2)「悲恋」で有名な天下の美女 楊玉環(よう・ぎょくかん)=楊貴妃(よう・きひ)
教科書『世界の文明』(スターンズ著)では、唐玄宗の妃で人々から楊貴妃と呼ばれている楊玉環(よう・ぎょくかん)の名が上げられている。この教科書では2ページの紙面を割いて楊玉環の物語が語られ、彼女の華麗な家系や、しなやかで美しい姿を描写した「妃の肖像画」も一緒に掲載されている。 「唐の玄宗と楊貴妃の恋物語は素晴らしくもあり、また悲しい物語でもあった」と述べられ、アメリカ人が好む悲恋物語として特に取り上げられたと思われる。
3)中国・明末期の農民反乱の指導者・李自成(りじせい)
李自成(りじせい)は、「暴力で権力を奪い取り、古い政治形態を変えられなかった人物として歴史上の教訓となる」と描写されている。『地球に住む人々』というアメリカの教科書には、「李自成の農民反乱軍の成功はかなり短く、北京に入城してからわずか40日という短い天下であった。明朝の将軍呉三桂(ご・さんけい)は、李自成が文化的な価値観を全く持ち合わさず、暴力的傾向の強い人物で、共に国を治めて行くべきではないと判断し、満州族と連盟を結んだ。また呉三桂は、李が自分の愛妾を奪って行ったことに憤慨したのだとも言われている。それから1年後に李は死亡したが、死因は自殺か殺害されたのか不明である。農民の食糧を盗んで食べたため、農民から殺されたとも言われている」と紹介された。
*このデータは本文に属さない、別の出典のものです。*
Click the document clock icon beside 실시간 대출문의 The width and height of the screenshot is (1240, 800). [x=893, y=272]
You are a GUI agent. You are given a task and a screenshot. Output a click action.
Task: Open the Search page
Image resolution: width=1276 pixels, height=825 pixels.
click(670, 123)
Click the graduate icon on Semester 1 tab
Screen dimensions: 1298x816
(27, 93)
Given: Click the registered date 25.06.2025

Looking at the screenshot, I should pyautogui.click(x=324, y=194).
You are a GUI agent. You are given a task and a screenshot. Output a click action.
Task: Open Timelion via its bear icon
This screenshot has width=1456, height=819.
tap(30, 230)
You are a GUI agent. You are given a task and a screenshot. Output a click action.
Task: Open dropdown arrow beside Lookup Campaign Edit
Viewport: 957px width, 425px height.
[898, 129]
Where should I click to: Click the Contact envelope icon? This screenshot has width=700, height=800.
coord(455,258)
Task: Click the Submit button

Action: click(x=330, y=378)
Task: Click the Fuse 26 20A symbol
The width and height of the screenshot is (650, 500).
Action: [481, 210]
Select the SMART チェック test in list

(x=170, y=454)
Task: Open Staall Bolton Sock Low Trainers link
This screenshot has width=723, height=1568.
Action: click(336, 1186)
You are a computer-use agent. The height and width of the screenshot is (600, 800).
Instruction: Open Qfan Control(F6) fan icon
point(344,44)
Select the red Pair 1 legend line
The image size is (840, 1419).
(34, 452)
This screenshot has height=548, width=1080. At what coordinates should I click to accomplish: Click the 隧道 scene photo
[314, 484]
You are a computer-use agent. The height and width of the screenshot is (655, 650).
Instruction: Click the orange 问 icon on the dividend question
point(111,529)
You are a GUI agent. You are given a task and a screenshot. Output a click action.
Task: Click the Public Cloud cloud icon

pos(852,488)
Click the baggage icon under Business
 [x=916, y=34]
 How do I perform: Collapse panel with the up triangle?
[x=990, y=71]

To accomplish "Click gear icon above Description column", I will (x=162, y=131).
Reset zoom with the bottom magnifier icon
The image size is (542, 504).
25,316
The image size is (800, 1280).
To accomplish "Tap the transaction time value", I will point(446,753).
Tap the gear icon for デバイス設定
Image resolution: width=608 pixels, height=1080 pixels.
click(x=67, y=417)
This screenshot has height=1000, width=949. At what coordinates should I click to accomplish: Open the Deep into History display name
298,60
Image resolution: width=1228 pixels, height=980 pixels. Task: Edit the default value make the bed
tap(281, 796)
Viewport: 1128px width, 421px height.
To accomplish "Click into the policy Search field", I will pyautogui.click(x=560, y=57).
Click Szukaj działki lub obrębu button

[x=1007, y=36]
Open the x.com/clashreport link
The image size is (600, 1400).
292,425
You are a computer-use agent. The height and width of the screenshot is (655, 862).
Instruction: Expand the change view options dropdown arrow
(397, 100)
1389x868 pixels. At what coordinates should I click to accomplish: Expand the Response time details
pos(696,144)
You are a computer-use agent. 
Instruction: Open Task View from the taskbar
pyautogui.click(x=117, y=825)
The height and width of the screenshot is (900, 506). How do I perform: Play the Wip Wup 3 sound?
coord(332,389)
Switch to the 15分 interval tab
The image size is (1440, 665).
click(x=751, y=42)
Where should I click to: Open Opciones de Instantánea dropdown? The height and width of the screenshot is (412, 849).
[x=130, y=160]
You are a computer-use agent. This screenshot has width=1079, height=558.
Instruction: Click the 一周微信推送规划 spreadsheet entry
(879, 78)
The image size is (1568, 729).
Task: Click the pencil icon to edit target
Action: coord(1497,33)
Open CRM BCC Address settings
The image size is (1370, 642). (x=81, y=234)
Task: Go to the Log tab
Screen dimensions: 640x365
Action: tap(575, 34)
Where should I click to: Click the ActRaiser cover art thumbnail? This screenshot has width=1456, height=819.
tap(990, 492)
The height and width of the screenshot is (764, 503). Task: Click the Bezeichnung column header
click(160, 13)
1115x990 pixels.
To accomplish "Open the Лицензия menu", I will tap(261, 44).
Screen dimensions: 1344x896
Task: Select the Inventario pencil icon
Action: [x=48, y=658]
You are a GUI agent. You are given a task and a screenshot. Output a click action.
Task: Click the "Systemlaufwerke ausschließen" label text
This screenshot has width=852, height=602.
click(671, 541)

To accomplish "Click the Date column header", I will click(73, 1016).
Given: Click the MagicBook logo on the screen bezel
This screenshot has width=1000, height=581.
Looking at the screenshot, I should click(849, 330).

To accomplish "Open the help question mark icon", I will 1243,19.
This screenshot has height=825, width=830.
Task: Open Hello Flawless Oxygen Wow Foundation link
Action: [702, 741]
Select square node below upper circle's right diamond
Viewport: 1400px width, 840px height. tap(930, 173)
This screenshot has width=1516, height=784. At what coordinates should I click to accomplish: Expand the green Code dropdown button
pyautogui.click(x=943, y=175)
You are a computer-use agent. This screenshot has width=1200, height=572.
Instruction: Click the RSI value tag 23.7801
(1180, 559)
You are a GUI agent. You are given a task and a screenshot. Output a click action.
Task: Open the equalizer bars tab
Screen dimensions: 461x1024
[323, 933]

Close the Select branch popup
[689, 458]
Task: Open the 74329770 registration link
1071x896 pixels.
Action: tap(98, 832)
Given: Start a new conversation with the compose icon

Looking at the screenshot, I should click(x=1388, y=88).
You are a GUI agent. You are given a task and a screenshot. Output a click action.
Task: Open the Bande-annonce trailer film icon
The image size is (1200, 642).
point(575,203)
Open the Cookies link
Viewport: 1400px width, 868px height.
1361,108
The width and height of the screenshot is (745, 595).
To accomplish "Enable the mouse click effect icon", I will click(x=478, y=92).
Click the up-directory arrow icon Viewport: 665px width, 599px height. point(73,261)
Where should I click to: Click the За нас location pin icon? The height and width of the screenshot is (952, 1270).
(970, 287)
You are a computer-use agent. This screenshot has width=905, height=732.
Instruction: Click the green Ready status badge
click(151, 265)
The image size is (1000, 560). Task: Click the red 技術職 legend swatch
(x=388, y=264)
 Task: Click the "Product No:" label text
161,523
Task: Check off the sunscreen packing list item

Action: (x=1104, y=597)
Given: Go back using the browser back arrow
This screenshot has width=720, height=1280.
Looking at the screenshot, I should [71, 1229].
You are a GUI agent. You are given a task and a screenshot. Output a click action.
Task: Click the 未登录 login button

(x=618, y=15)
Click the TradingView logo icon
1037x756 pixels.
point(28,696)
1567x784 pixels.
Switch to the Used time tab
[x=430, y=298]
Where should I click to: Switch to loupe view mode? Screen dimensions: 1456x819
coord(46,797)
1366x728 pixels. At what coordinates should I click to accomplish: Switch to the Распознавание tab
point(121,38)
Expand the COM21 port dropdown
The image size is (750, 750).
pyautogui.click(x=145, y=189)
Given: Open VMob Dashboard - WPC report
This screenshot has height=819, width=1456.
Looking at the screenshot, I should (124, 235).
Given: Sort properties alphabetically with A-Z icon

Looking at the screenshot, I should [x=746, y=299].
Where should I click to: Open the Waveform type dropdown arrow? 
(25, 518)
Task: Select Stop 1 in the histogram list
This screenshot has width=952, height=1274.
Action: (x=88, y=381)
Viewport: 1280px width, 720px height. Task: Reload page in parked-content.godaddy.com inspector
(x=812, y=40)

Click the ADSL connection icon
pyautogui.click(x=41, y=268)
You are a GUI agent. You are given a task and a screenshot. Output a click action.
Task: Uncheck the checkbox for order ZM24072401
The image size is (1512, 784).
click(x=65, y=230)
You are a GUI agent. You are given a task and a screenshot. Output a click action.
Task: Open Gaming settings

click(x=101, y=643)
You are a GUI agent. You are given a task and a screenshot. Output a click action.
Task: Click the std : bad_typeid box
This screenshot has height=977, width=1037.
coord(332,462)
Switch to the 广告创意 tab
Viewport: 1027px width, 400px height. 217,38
そして、李自成による農民の反乱が成功したとしても形式が変わるだけで本質は変わらず、国を治める形は変化しなかったであろうと結んでいる。
アメリカ人が最も関心を持つ歴史人物や事柄とは、決して誰が皇帝であるかという問題ではなく、社会形態や秩序を本質的に変えた人物、またそれらに関わった人物の物語に興味があるということなのだろう。